_INSTRUCTIONS FOR THE TASK_
Word for word, restate every record.

*** DATA FOR ANALYSIS Section Begins ***

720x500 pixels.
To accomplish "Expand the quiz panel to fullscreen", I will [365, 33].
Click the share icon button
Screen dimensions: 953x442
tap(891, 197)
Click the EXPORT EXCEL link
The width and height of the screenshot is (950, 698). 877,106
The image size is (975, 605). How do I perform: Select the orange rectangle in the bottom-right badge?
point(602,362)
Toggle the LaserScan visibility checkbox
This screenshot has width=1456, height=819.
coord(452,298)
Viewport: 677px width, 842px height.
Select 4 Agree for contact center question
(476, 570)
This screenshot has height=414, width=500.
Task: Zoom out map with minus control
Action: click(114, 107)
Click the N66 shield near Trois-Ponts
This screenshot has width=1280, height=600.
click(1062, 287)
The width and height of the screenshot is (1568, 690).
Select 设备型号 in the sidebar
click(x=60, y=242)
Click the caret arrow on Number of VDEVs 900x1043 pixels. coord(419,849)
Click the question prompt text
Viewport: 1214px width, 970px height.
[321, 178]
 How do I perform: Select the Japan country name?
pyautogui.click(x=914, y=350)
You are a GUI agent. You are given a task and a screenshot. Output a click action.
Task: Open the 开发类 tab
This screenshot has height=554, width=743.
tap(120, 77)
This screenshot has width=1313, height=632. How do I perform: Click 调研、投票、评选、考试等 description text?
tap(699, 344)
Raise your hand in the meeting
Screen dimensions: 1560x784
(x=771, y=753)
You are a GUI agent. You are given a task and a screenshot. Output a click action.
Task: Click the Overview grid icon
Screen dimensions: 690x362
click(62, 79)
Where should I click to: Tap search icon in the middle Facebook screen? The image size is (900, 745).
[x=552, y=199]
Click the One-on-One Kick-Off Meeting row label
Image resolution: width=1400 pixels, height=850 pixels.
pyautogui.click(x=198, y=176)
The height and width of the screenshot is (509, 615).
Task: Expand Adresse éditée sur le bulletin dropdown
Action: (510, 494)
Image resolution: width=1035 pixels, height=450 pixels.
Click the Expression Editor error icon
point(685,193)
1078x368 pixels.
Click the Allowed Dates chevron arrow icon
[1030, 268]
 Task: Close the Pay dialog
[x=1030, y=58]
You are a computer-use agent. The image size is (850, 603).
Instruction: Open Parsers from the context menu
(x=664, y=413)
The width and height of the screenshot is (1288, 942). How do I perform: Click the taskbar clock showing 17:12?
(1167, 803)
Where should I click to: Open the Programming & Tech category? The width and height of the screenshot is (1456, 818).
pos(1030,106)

*** DATA FOR ANALYSIS Section Ends ***

_ANSWER FOR THE TASK_
720x500 pixels.
To accomplish "Expand the quiz panel to fullscreen", I will [365, 33].
Click the share icon button
Screen dimensions: 953x442
tap(891, 197)
Click the EXPORT EXCEL link
The width and height of the screenshot is (950, 698). 877,106
The image size is (975, 605). How do I perform: Select the orange rectangle in the bottom-right badge?
point(602,362)
Toggle the LaserScan visibility checkbox
This screenshot has width=1456, height=819.
coord(452,298)
Viewport: 677px width, 842px height.
Select 4 Agree for contact center question
(476, 570)
This screenshot has height=414, width=500.
Task: Zoom out map with minus control
Action: click(114, 107)
Click the N66 shield near Trois-Ponts
This screenshot has width=1280, height=600.
click(1062, 287)
The width and height of the screenshot is (1568, 690).
Select 设备型号 in the sidebar
click(x=60, y=242)
Click the caret arrow on Number of VDEVs 900x1043 pixels. coord(419,849)
Click the question prompt text
Viewport: 1214px width, 970px height.
[321, 178]
 How do I perform: Select the Japan country name?
pyautogui.click(x=914, y=350)
You are a GUI agent. You are given a task and a screenshot. Output a click action.
Task: Open the 开发类 tab
This screenshot has height=554, width=743.
tap(120, 77)
This screenshot has width=1313, height=632. How do I perform: Click 调研、投票、评选、考试等 description text?
tap(699, 344)
Raise your hand in the meeting
Screen dimensions: 1560x784
(x=771, y=753)
You are a GUI agent. You are given a task and a screenshot. Output a click action.
Task: Click the Overview grid icon
Screen dimensions: 690x362
click(62, 79)
Where should I click to: Tap search icon in the middle Facebook screen? The image size is (900, 745).
[x=552, y=199]
Click the One-on-One Kick-Off Meeting row label
Image resolution: width=1400 pixels, height=850 pixels.
pyautogui.click(x=198, y=176)
The height and width of the screenshot is (509, 615).
Task: Expand Adresse éditée sur le bulletin dropdown
Action: (510, 494)
Image resolution: width=1035 pixels, height=450 pixels.
Click the Expression Editor error icon
point(685,193)
1078x368 pixels.
Click the Allowed Dates chevron arrow icon
[1030, 268]
 Task: Close the Pay dialog
[x=1030, y=58]
You are a computer-use agent. The image size is (850, 603).
Instruction: Open Parsers from the context menu
(x=664, y=413)
The width and height of the screenshot is (1288, 942). How do I perform: Click the taskbar clock showing 17:12?
(1167, 803)
Where should I click to: Open the Programming & Tech category? The width and height of the screenshot is (1456, 818).
pos(1030,106)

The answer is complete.